At the end of summer, Arthur must return to Georgia. Arthur and Ben part as friends rather than trying to force a potentially doomed long-distance relationship and they say a tearful goodbye.

== Characters ==
- Arthur Seuss - A sixteen-year-old boy interning at his mom's law firm in New York City over the summer. He is obsessed with Broadway, especially the musical Hamilton by Lin-Manuel Miranda. Arthur was written by Becky Albertalli.
- Benjamin "Ben" Alejo - A white-passing Puerto Rican high schooler who lives in New York and has to go to summer school in order to avoid being held back. He is a writer. Ben was written by Adam Silvera.
- Hudson Robinson - Ben's ex-boyfriend.
- Harriett - Ben's ex-friend.
- Dylan Boggs - Ben's best friend. He is obsessed with coffee and enjoys playing video games with Ben, though Ben describes him as a hopeless romantic who often gets consumed when he is dating someone.
- Samantha O'Malley - Dylan's love interest.
- Jessie - One of Arthur's best friends from home.
- Ethan Gerson - One of Arthur's best friends from home. He mentions that Ethan has been acting weirdly towards him ever since he came out as gay.
- Juliet and Namrata - Arthur's friends at the law firm.

== Reception ==

=== What If It's Us ===
What If It's Us received starred reviews from Kirkus Reviews, Publishers Weekly, and School Library Journal, as well as a positive review from Booklist.

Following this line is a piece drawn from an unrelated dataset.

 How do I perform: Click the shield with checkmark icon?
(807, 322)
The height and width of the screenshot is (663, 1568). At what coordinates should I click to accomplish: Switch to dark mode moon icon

Accolades for What If It's Us
| Year | Accolade | Result | Ref. |
|---|---|---|---|
| 2018 | Goodreads Choice Award for Young Adult Fiction | Nominee |  |
| 2019 | Best Fiction for Young Adults | Top 10 |  |
| 2020 | Rhode Island Teen Book Award | Honor |  |

=== Here's To Us ===
Here's To Us received starred reviews from Kirkus and Booklist. It was a #1 New York Times bestseller.

== Cancelled adaptation ==
In September 2018, Albertalli and Silvera sold the movie rights to the novel to Anonymous Content. Brian Yorkey was subsequently attached as the screenwriter for the film. However, Silvera revealed in a Threads post that production was set to begin in 2020 but was cancelled due to the COVID-19 pandemic.